Le système discriminatoire des permis fermés mine aussi l’accès des TMT à l’assurance emploi et aux pensions de vieillesse, bien qu’ils y cotisent. Comme ces derniers n’ont pas le droit de trouver un nouvel emploi à la fin de leur permis de travail, le gouvernement québécois considère qu’ils ne peuvent être à la recherche d’un emploi, ce qui bloque de facto leur accès à l’assurance emploi. C’est aussi le cas pour la pension de vieillesse, à laquelle on leur refuse souvent accès comme travailleurs temporaires. En 2014, la Loi 8 a été adoptée, restreignant de façon ordinaire et continue la syndicalisation dans le secteur agricole aux exploitations comptant plus de 3 salarié·e·s, soit une violation évidente de leur droit d’association.

Le Centre des travailleurs immigrants (CTI) appuie en ce moment 16 travailleurs guatémaltèques qui avaient quitté leur emploi comme attrapeurs de poulets en raison de faibles salaires, inférieurs au salaire minimum, et de mauvaises conditions de travail. Ils ont ensuite été recrutés par une agence de placement qui a omis de faire la  demande de nouveaux permis de travail, les plaçant dans l’illégalité. Ils ont alors été arrêtés lors d’un raid et risquent la déportation depuis 2016. Encore une fois, ce sont les travailleurs qui ont été victimes et non l’agence de recrutement, contre laquelle le gouvernement aurait dû agir.

Les TMT au Québec et au Canada s’organisent depuis des années pour obtenir les mêmes droits que les autres travailleuses et travailleurs, ce qui a récemment engendré des changements à la loi fédérale et à la loi du Québec. Au niveau fédéral, le règlement 50 devrait permettre aux personnes qui sont dans une situation de crise auprès de leur employeur d’ouvrir leur permis de travail, c’est-à-dire de mettre fin à ce lien d’emploi sans pour autant perdre leur permis. Le projet de loi 176 a modifié les Normes du travail du Québec en forçant les recruteurs à s’enregistrer auprès de la CNESST pour obtenir le permis nécessaire à faire venir des TMT. Les employeurs et les recruteurs doivent informer la CNESST de la date d’arrivée de la travailleuse ou du travailleur et de son lieu de travail.

Comment être solidaire de ces travailleuses et travailleurs?

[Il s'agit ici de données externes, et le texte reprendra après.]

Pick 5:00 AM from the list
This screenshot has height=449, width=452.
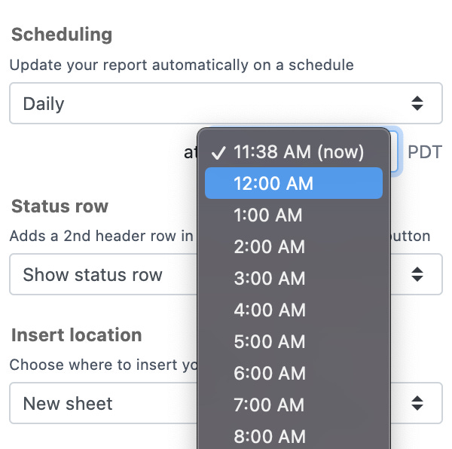click(x=294, y=341)
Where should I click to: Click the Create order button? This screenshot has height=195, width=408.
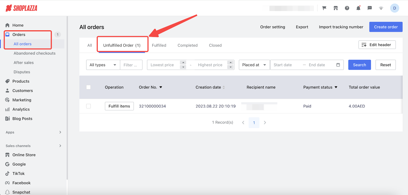tap(386, 27)
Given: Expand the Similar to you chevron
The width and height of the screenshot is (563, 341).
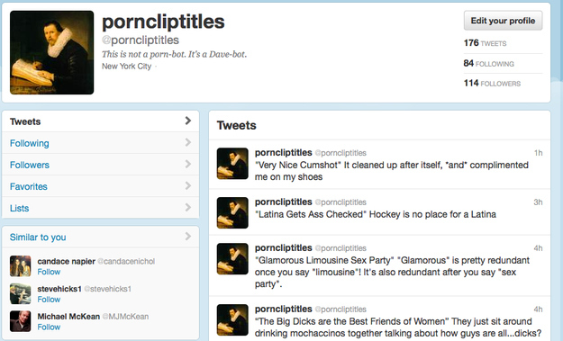Looking at the screenshot, I should (187, 237).

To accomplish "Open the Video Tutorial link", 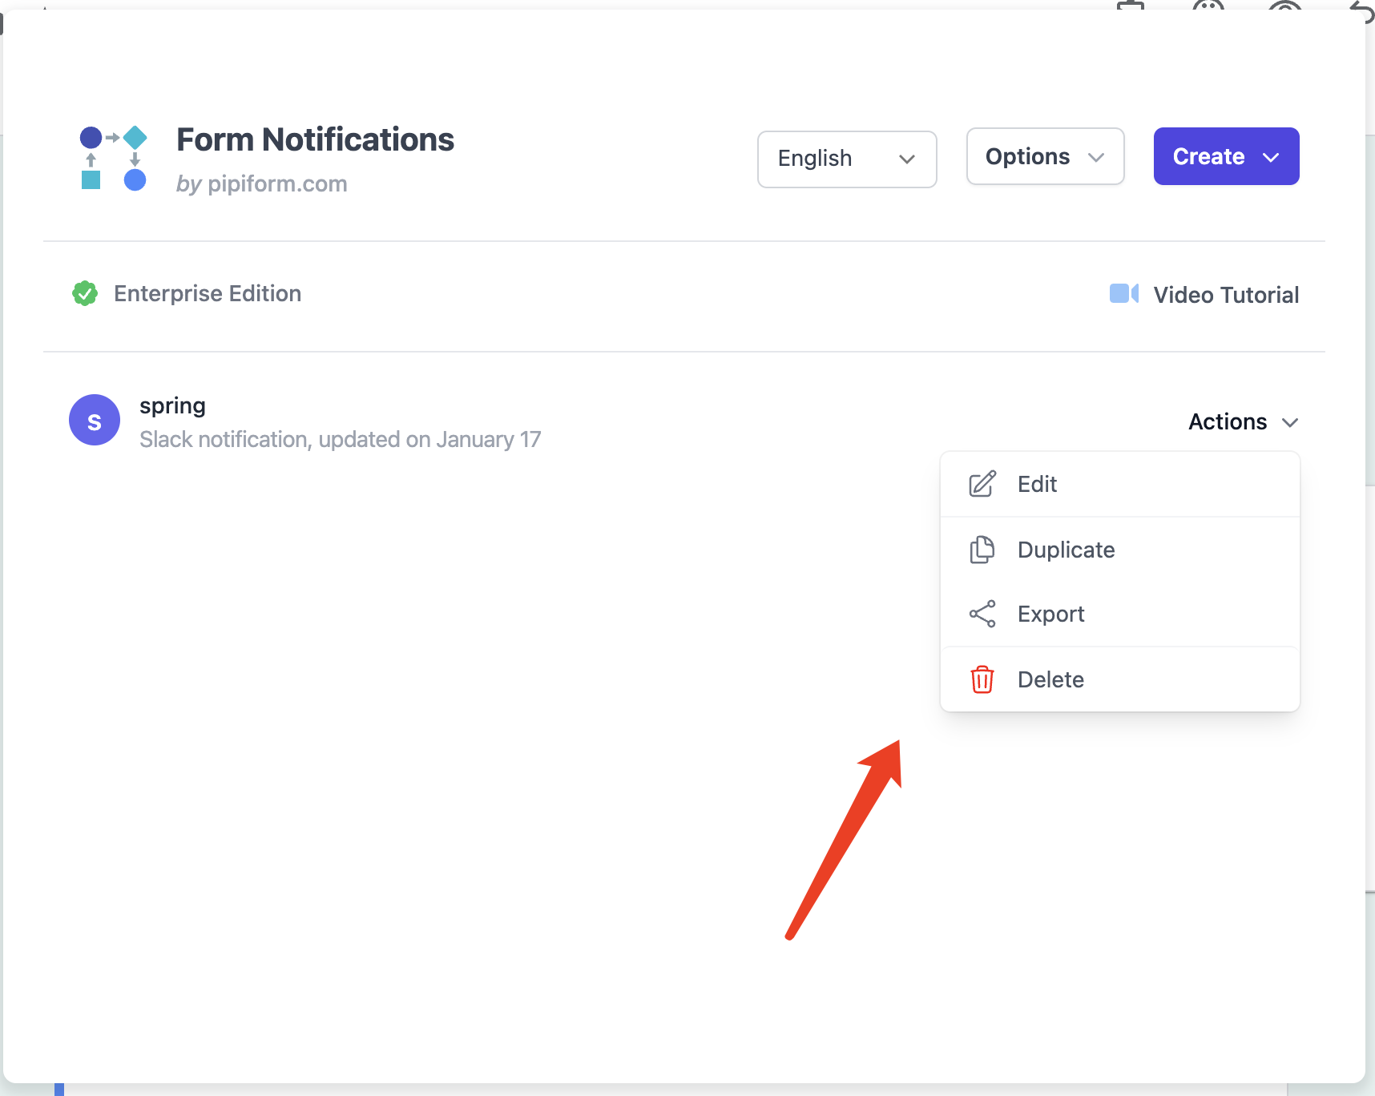I will point(1225,295).
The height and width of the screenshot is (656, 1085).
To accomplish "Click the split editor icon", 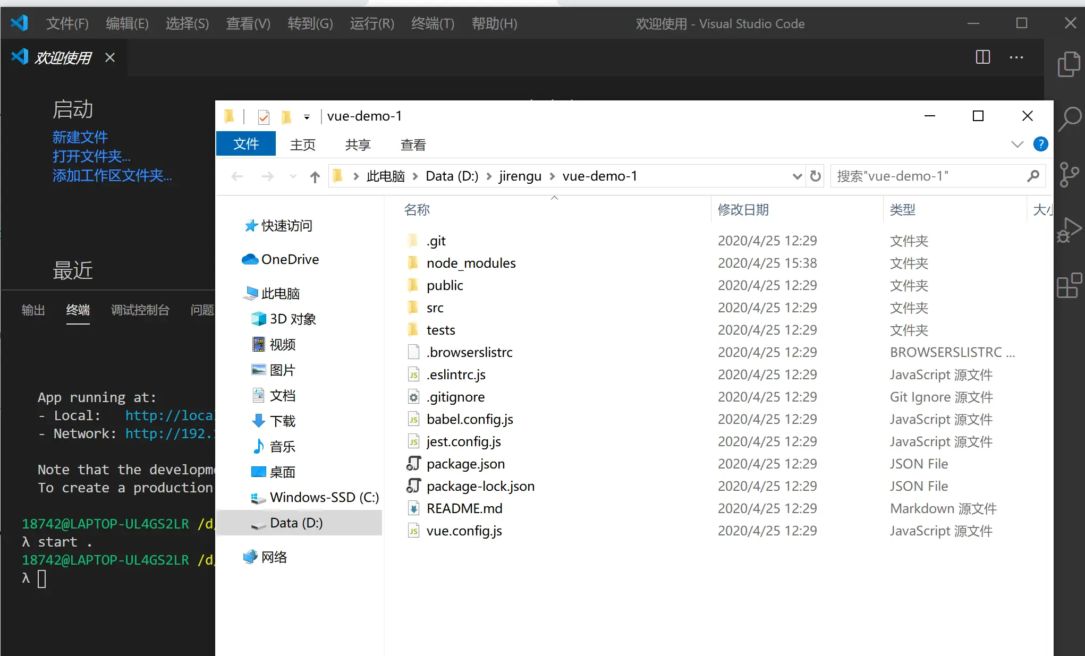I will pos(982,57).
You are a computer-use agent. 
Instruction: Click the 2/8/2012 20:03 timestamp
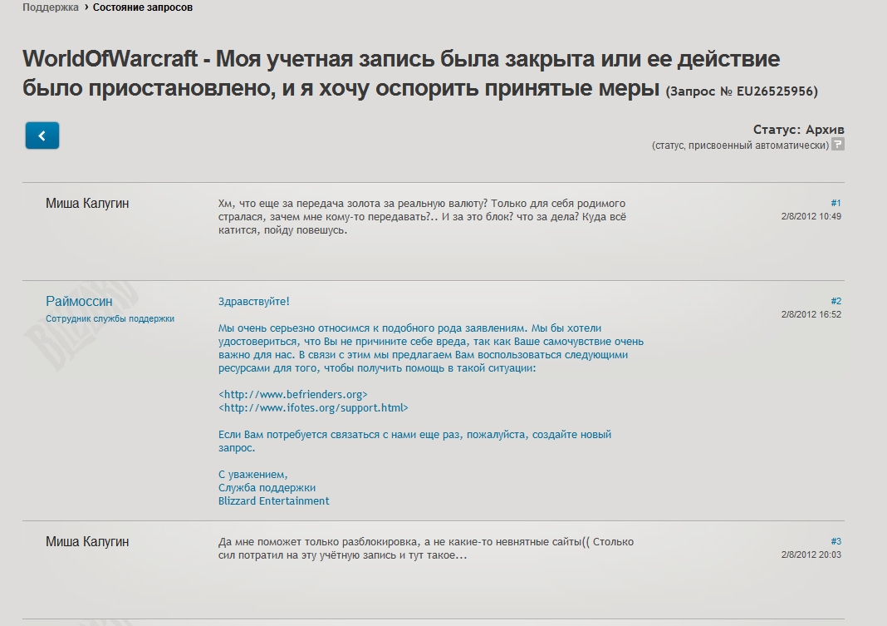click(x=811, y=555)
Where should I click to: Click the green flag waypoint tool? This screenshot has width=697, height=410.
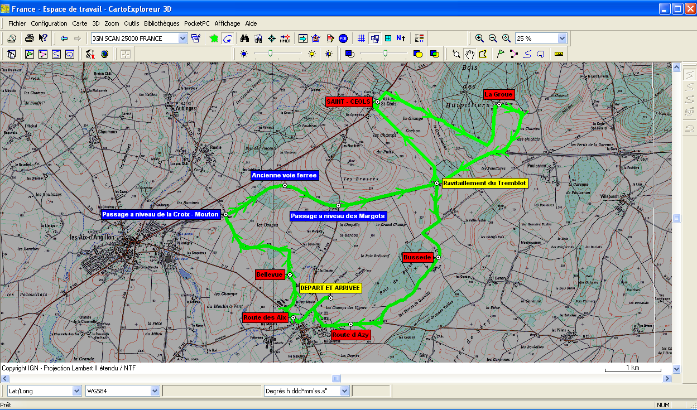point(501,54)

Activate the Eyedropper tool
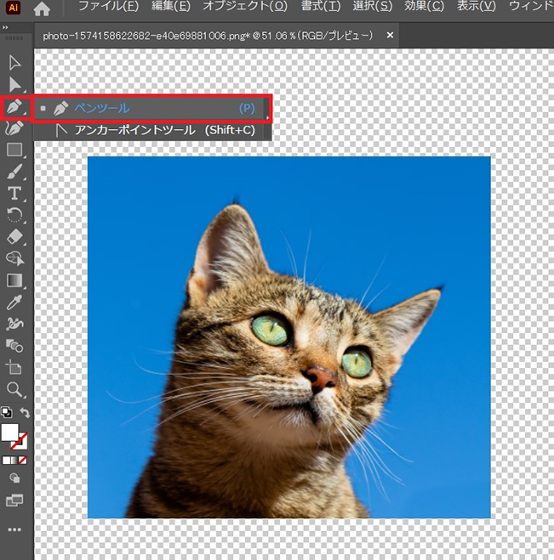(14, 302)
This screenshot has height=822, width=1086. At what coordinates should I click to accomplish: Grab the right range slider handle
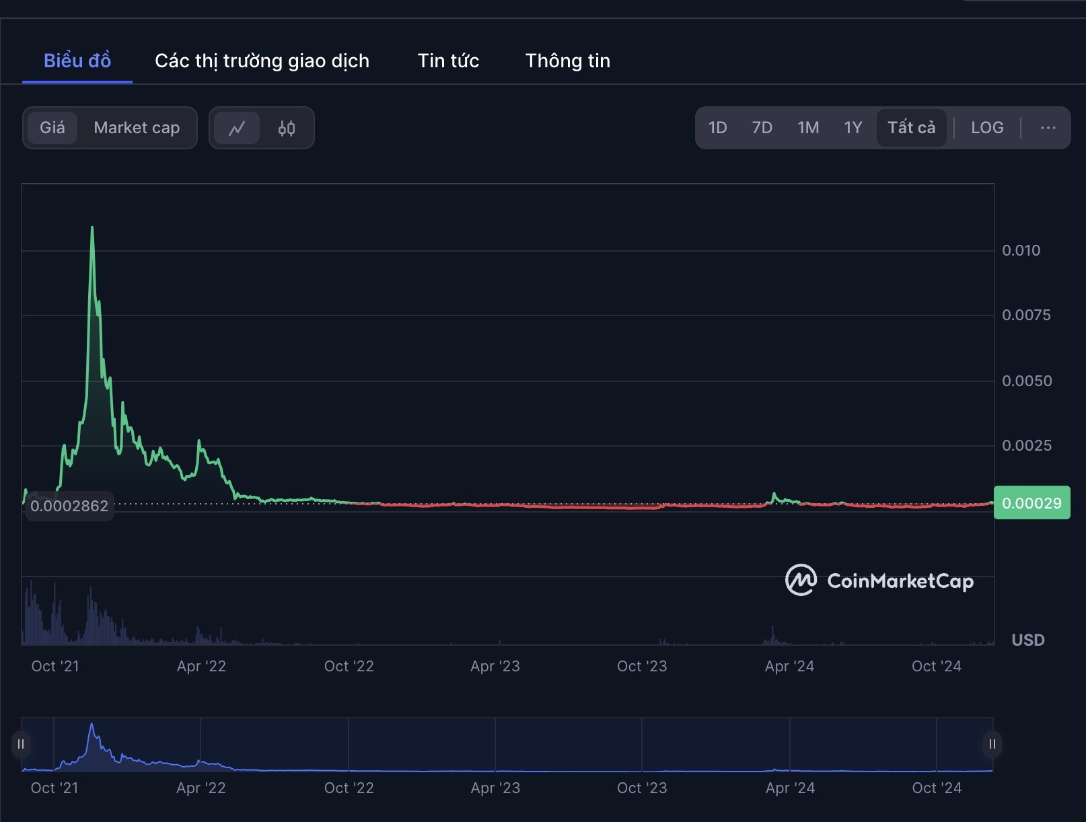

D’abord, en s’assurant que leur voix soit entendue, notamment en appuyant les organisations qui leur viennent directement en aide avec très peu de moyens, comme le Réseau d’aide aux travailleuses et travailleurs migrants agricoles du Québec (RATTMAQ) et le CTI. En luttant avec elles et eux pour garantir l’accès à leurs droits. Par exemple, l’Association des travailleuses et travailleurs migrants du Québec (ATTMQ) a été créée par le CTI en 2013 en appui à la mobilisation de ces derniers pour l’abolition du permis de travail fermé et en faveur de l’accès à la résidence permanente. Aujourd’hui, cela peut aussi signifier d’appuyer la campagne des travailleuses domestiques québécoises qui dénoncent le projet de loi 9 du gouvernement Legault. En suspendant 18000 dossiers d’immigration, celui-ci a changé les règles du jeu en leur retirant l’accès à la résidence permanente promise et pour laquelle elles ont fait tant de sacrifices. Dans une perspective plus globale, on peut également lutter contre le travail forcé à l’échelle planétaire, par exemple en demandant aux distributeurs alimentaires québécois de lutter contre les pires formes d’exploitation dans le monde, qui affectent souvent des travailleuses et travailleurs migrants.